Records from a dataset:
▶

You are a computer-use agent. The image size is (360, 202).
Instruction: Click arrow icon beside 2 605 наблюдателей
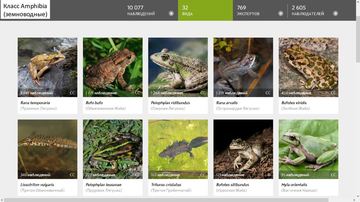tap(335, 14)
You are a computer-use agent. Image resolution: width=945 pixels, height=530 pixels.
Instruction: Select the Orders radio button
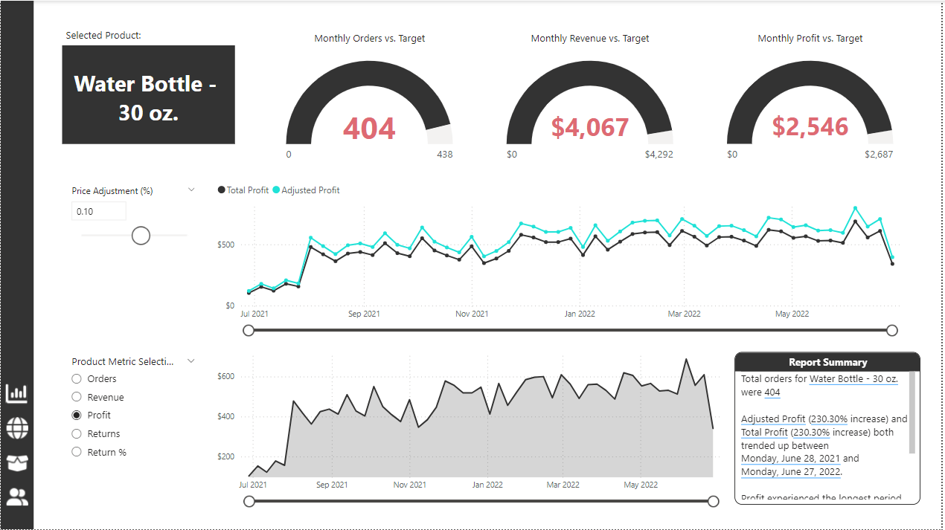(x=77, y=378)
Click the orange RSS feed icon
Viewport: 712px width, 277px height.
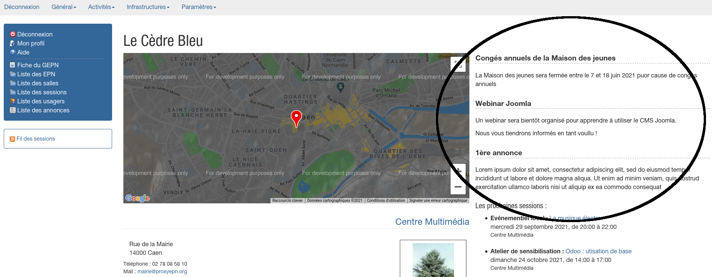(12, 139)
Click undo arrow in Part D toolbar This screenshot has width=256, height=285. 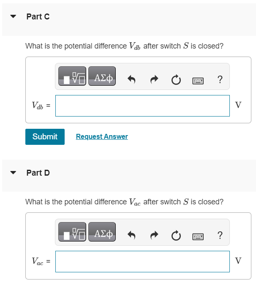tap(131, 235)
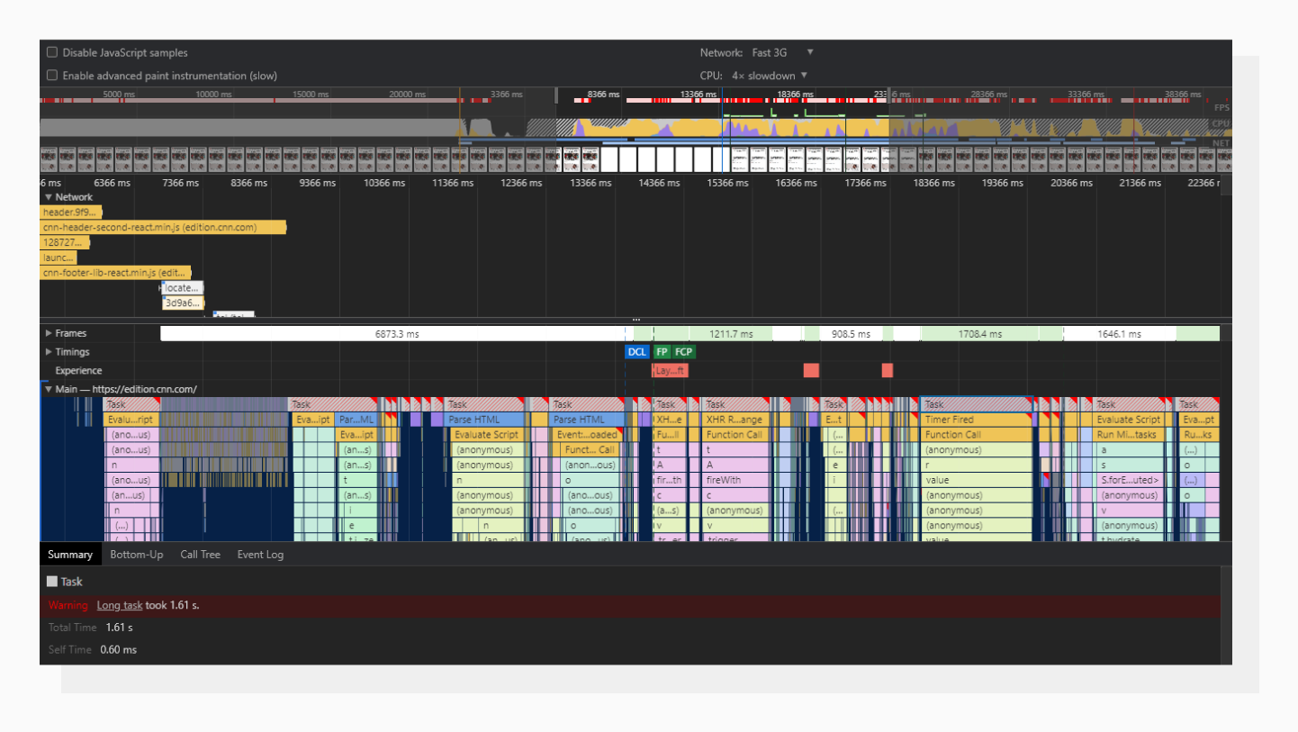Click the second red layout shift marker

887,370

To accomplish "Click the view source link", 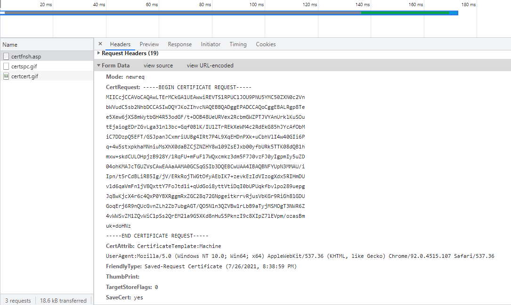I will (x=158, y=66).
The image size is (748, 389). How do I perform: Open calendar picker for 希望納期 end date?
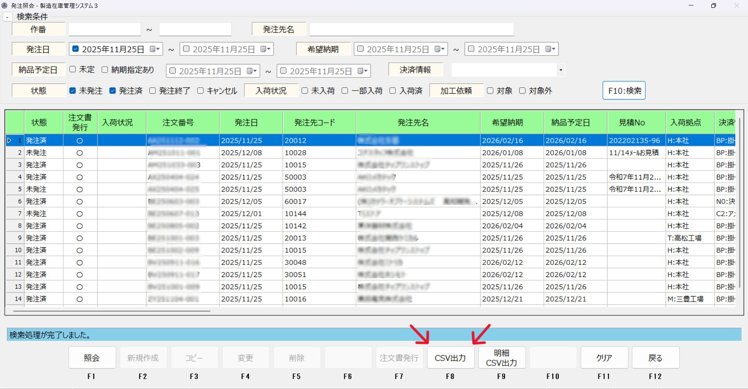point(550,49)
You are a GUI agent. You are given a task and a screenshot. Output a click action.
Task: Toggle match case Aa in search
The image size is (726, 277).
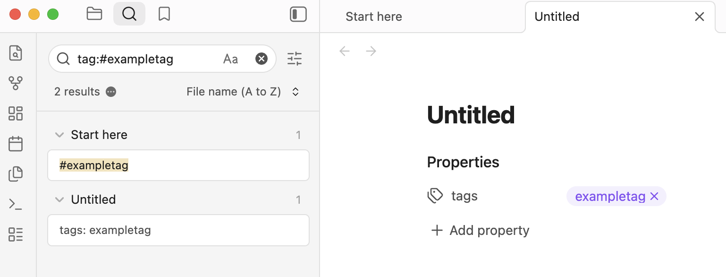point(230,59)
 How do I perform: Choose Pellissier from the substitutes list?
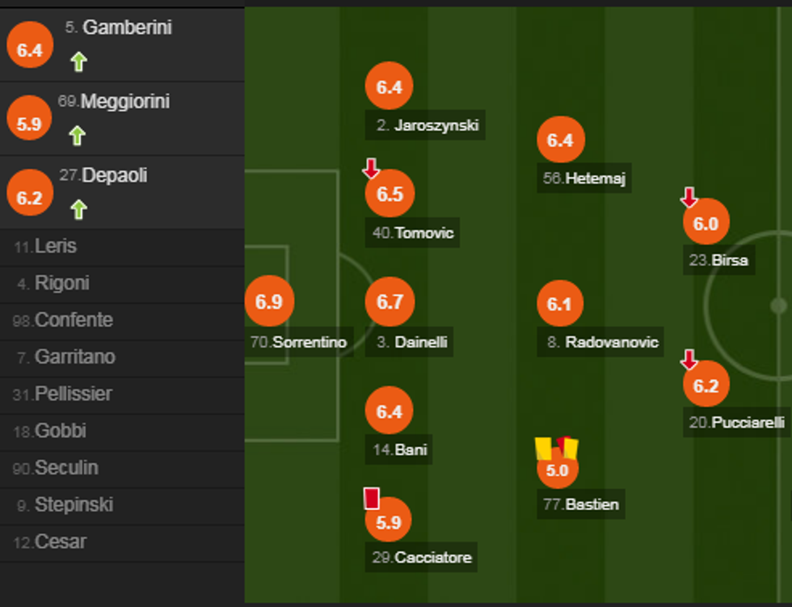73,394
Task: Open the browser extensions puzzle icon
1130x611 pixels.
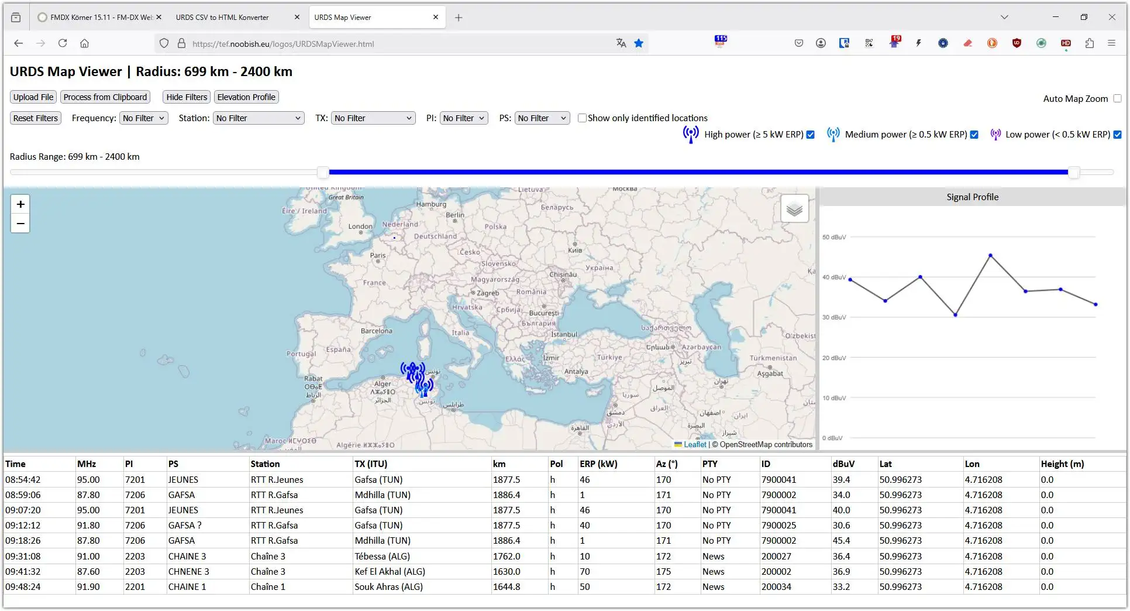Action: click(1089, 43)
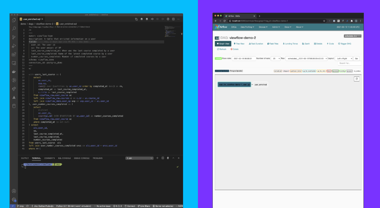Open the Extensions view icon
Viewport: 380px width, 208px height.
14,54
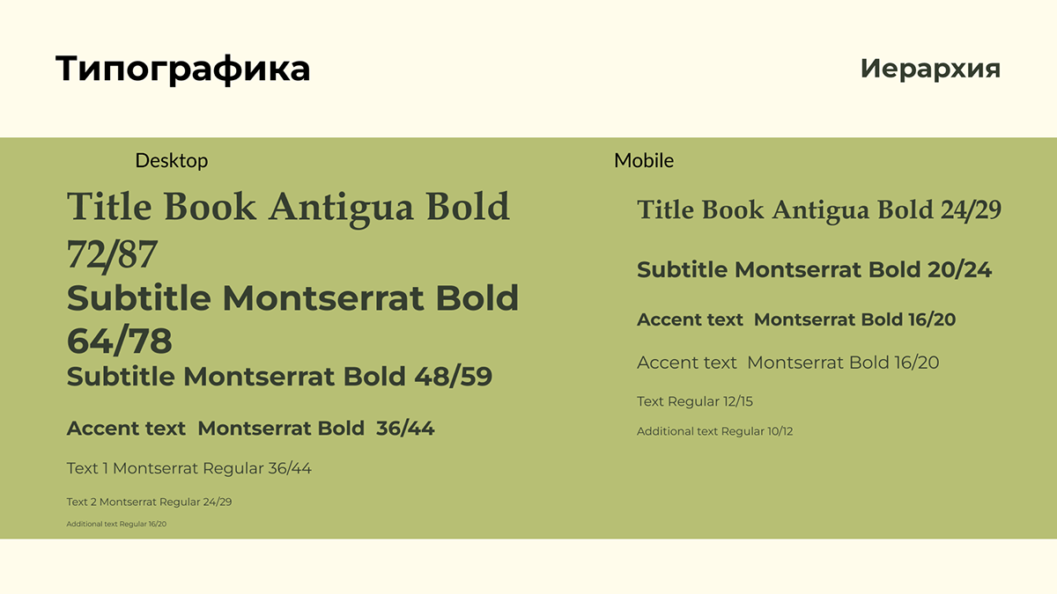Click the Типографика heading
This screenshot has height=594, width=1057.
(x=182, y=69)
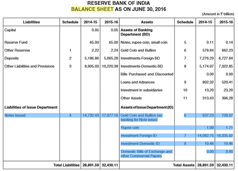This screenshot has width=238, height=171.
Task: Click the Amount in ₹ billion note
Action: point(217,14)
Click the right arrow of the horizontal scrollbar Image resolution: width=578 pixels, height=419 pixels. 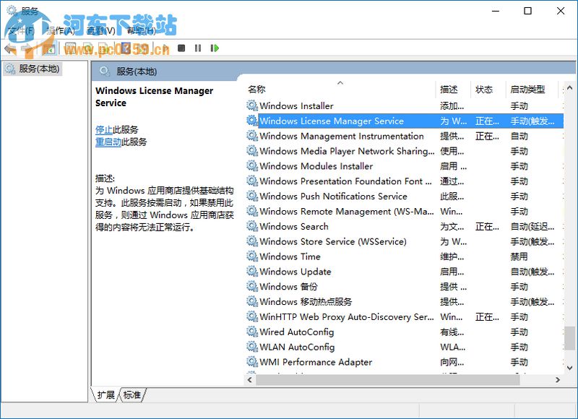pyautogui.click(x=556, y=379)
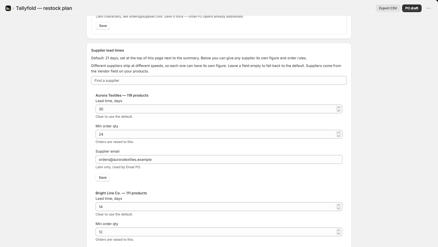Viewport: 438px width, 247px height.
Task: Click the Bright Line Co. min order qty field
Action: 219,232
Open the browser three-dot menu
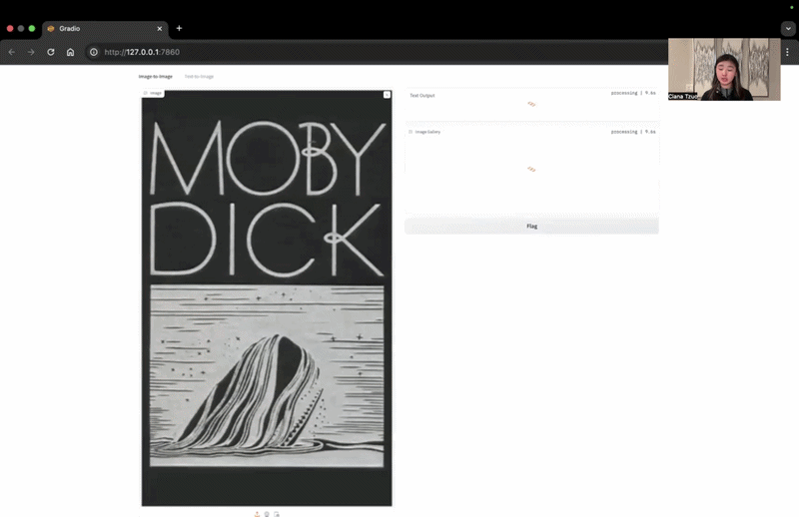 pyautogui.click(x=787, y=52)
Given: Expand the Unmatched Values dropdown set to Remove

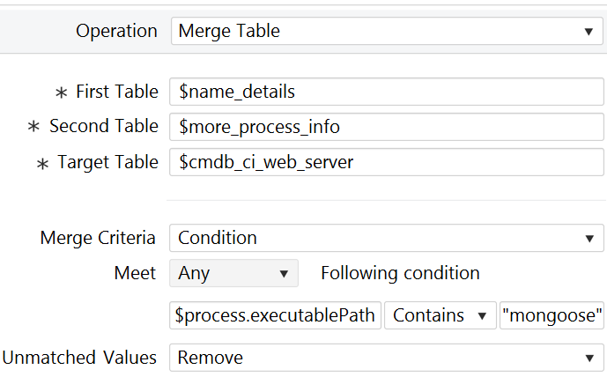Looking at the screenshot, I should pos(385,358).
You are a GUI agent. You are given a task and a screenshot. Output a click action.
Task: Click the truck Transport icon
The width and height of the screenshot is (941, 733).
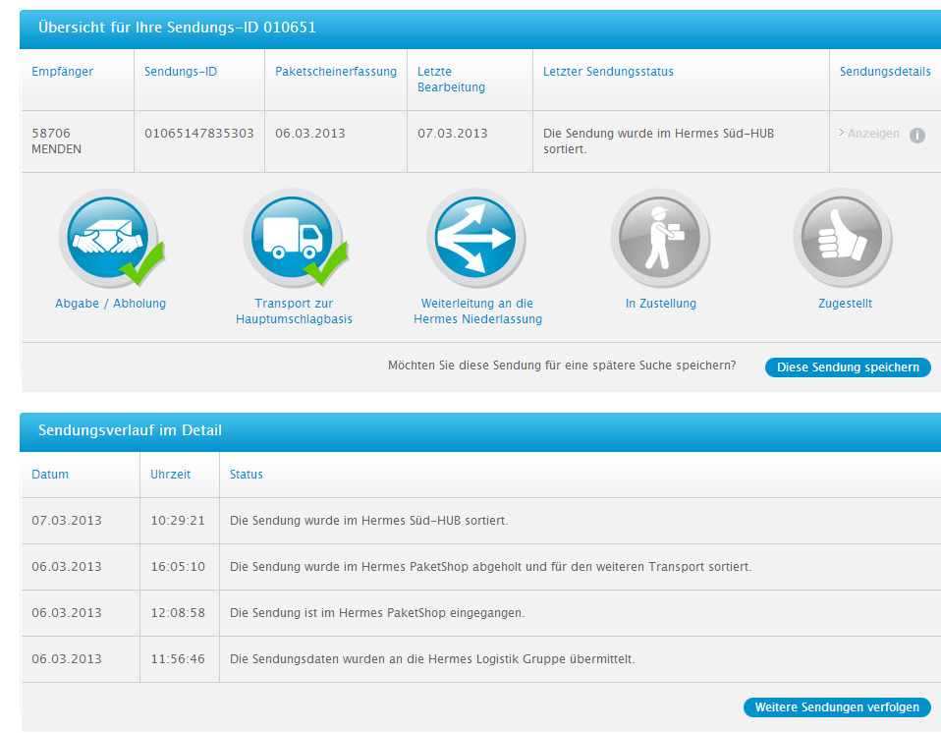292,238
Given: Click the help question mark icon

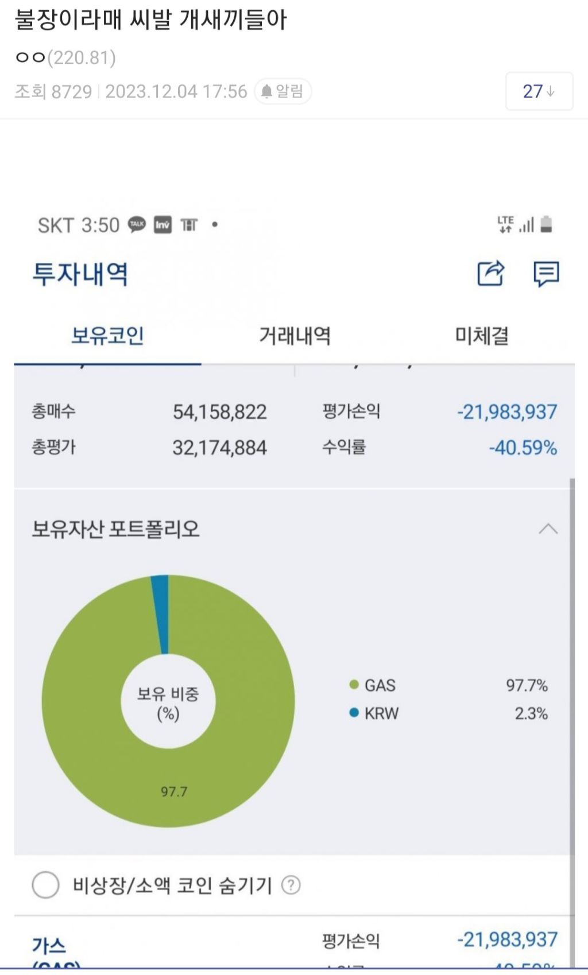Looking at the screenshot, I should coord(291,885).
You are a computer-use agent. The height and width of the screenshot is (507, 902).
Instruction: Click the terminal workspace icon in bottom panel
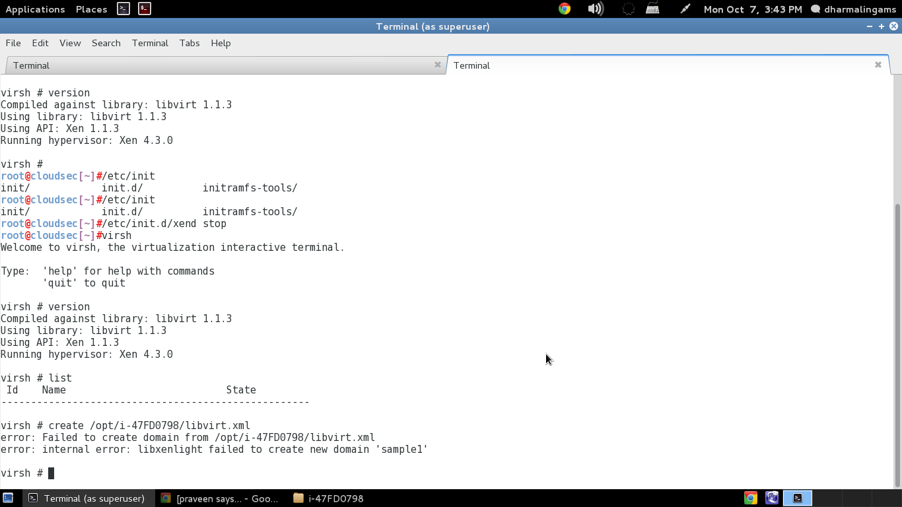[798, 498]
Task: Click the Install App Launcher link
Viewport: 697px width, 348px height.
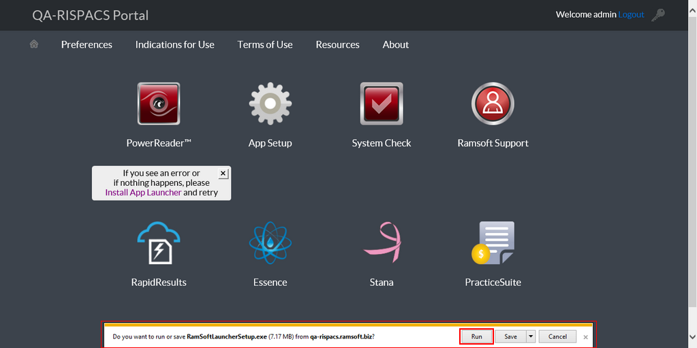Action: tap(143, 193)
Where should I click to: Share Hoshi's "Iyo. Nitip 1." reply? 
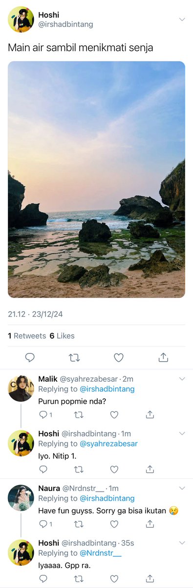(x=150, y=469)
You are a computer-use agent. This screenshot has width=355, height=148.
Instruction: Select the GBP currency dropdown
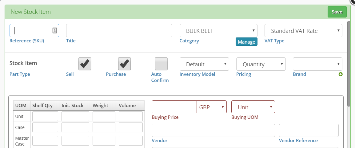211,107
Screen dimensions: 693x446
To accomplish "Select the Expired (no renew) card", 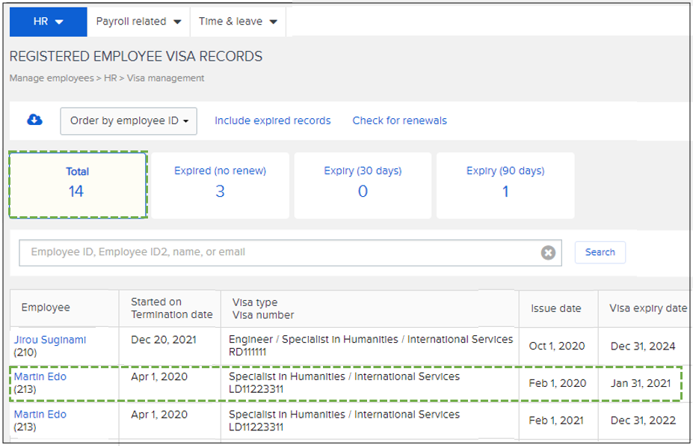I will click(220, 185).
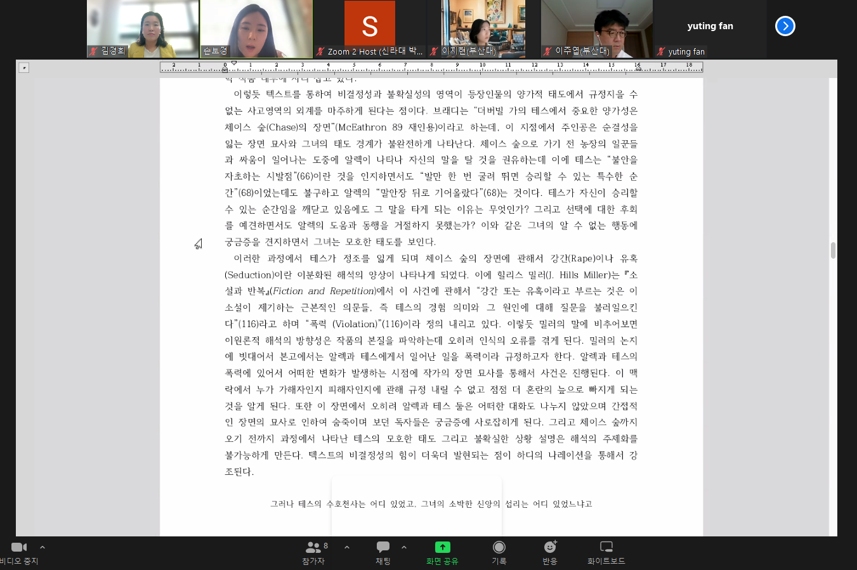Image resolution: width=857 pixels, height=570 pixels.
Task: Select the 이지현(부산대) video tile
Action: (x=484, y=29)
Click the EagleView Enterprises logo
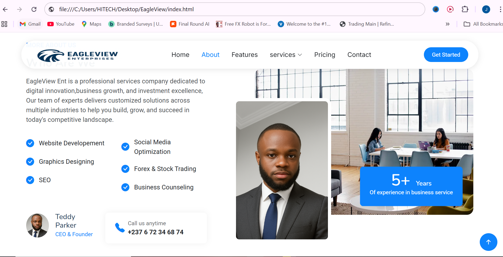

◀

Would you output only the span of the records above that opens with the line containing "Open the browser three-dot menu" and closes with the line containing "Screen dimensions: 693x446", ends included and pictures dropped?

* _Response area_
Open the browser three-dot menu
 pyautogui.click(x=787, y=52)
Given: Expand the Unmatched Values dropdown set to Remove

Looking at the screenshot, I should pos(385,358).
You are a GUI agent. You are given a task and a screenshot. Output a click action.
Task: Click the truck Transport icon
The width and height of the screenshot is (941, 733).
292,238
Given: Click the help question mark icon

Looking at the screenshot, I should coord(291,885).
You are a computer-use agent. The height and width of the screenshot is (507, 902).
Instruction: Click the terminal workspace icon in bottom panel
[798, 498]
Task: Click the Install App Launcher link
Viewport: 697px width, 348px height.
Action: tap(143, 193)
Where should I click to: Share Hoshi's "Iyo. Nitip 1." reply? 
(x=150, y=469)
You are a computer-use agent. This screenshot has width=355, height=148.
Instruction: Select the GBP currency dropdown
211,107
Screen dimensions: 693x446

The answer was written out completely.